[Data records]
• • •

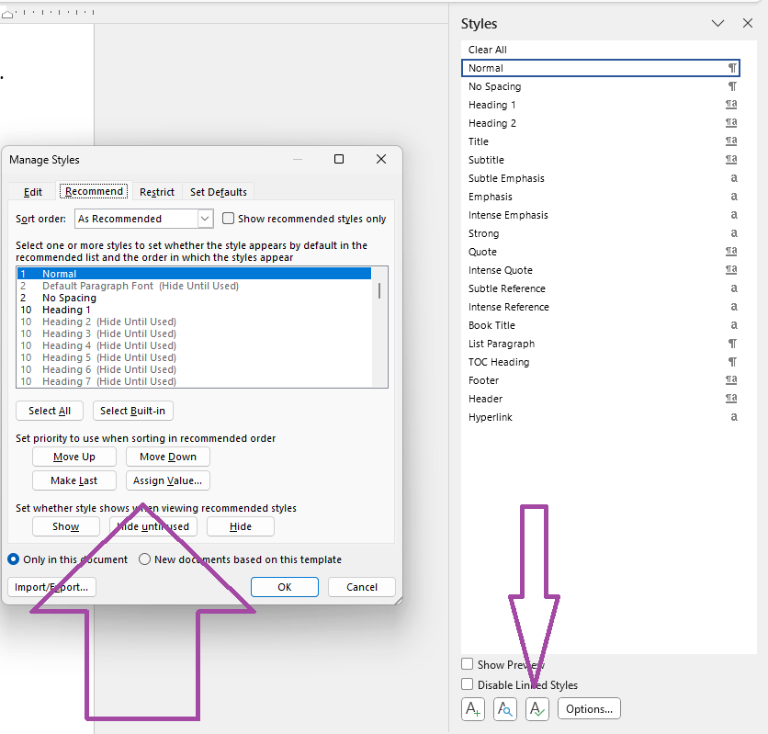Collapse the Styles pane with the chevron
The height and width of the screenshot is (734, 768).
point(717,23)
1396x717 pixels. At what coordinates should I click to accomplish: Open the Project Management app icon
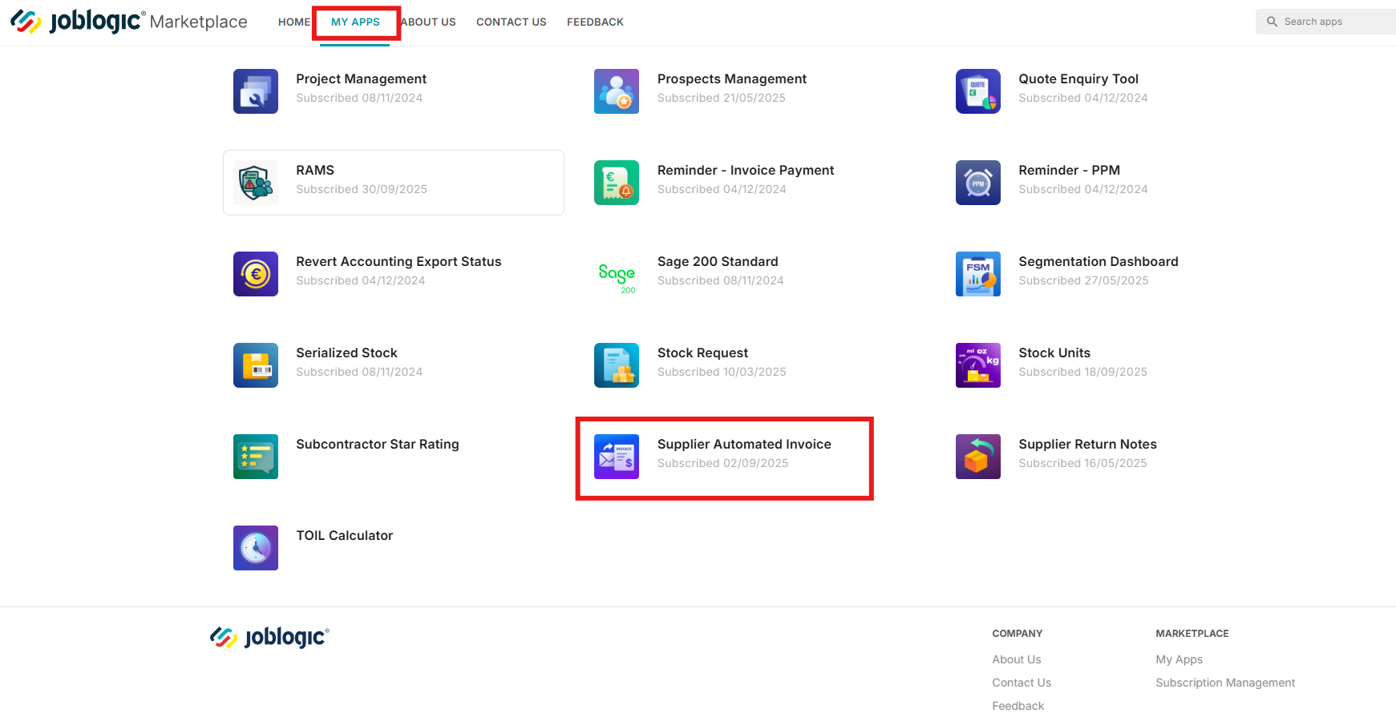click(256, 91)
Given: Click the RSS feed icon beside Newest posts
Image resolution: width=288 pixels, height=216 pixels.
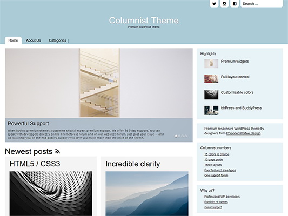Looking at the screenshot, I should 57,151.
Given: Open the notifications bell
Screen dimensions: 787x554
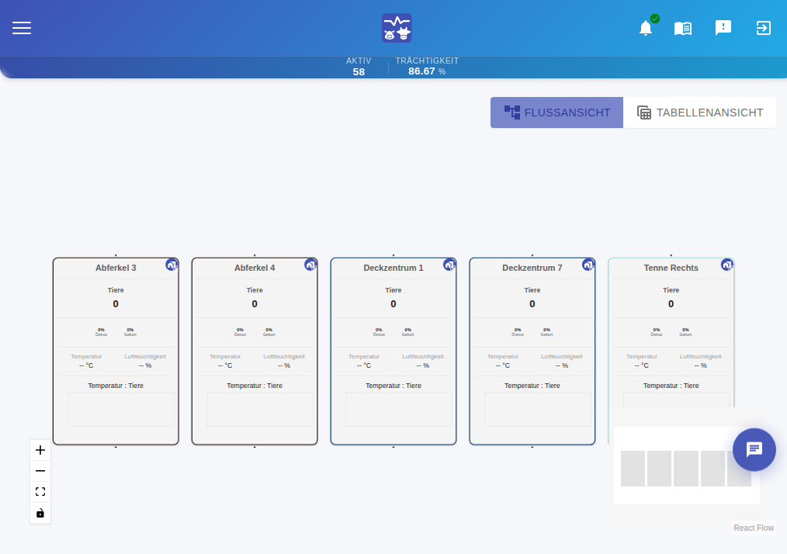Looking at the screenshot, I should tap(646, 28).
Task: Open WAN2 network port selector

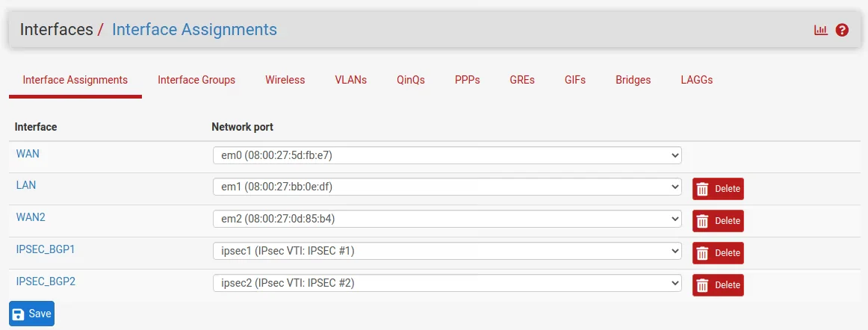Action: [x=447, y=219]
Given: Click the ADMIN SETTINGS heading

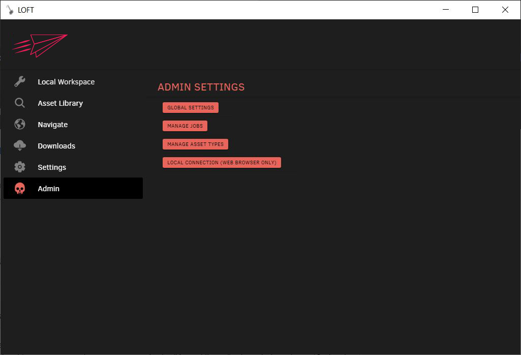Looking at the screenshot, I should 201,87.
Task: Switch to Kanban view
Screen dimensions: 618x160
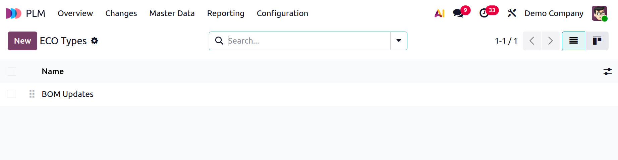Action: (597, 41)
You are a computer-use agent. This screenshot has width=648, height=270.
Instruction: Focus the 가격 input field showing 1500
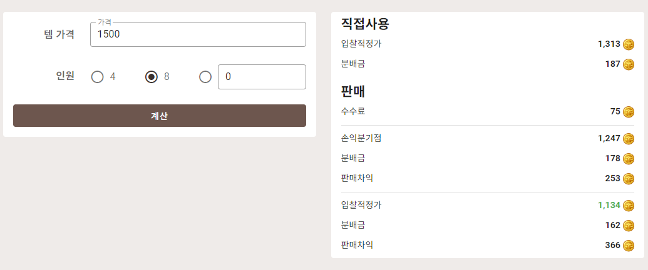[x=198, y=34]
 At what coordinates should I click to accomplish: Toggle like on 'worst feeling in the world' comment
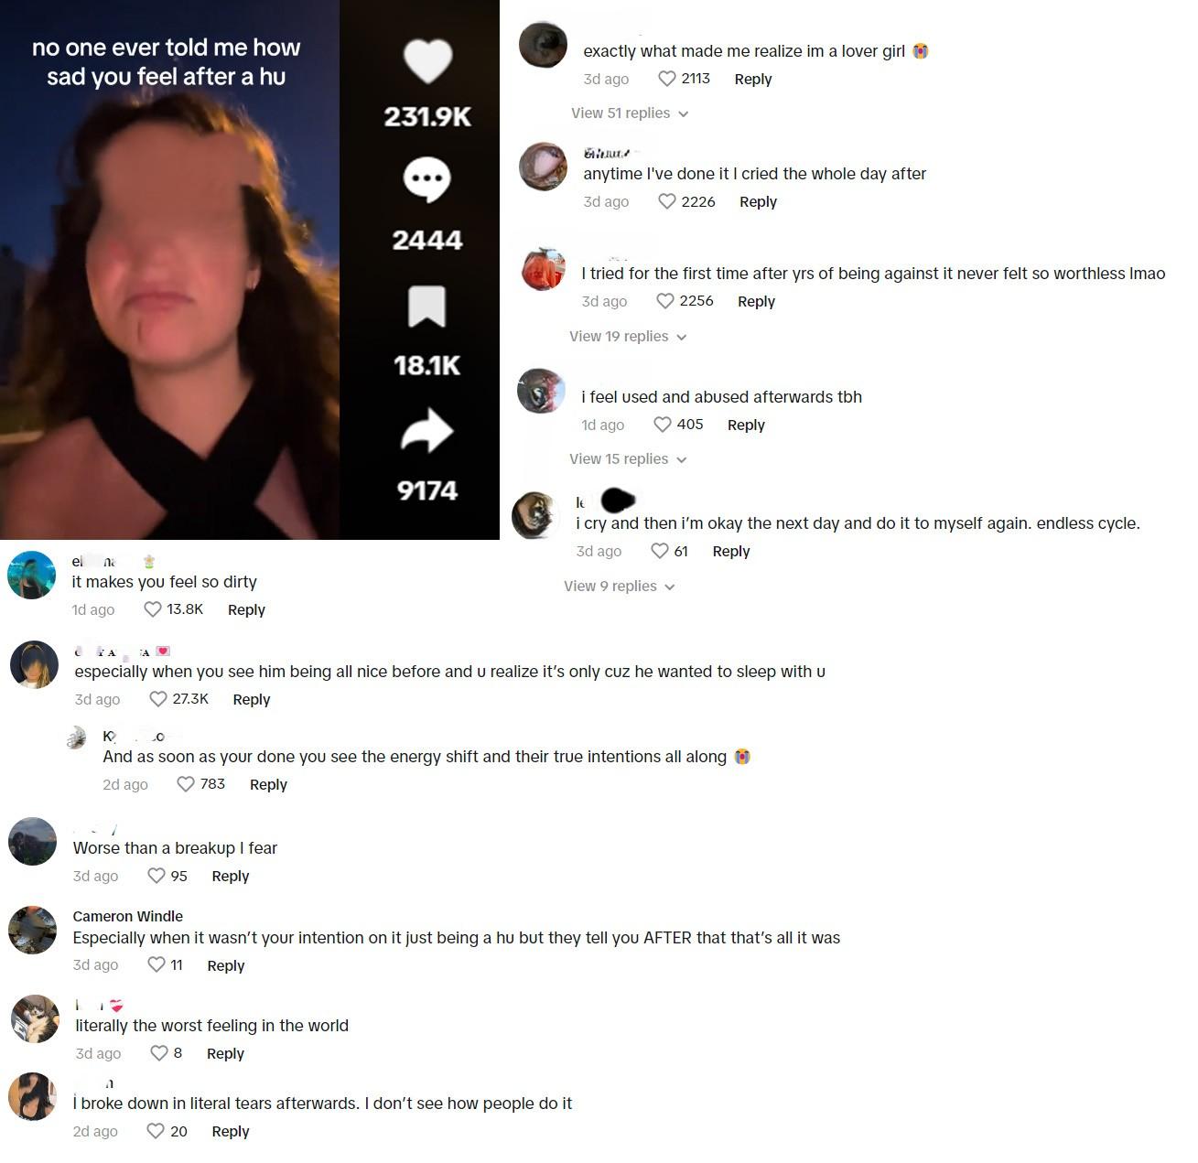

• • •

Required action | Beginning with the line that contains "Instruction: Focus the" and ending with the last line of the entries above, repeat each line exactly, but not the pictures.

Output of the exercise |
Instruction: Focus the 가격 input field showing 1500
[x=198, y=34]
 At what coordinates should I click to accomplish: Toggle like on 'worst feeling in the world' comment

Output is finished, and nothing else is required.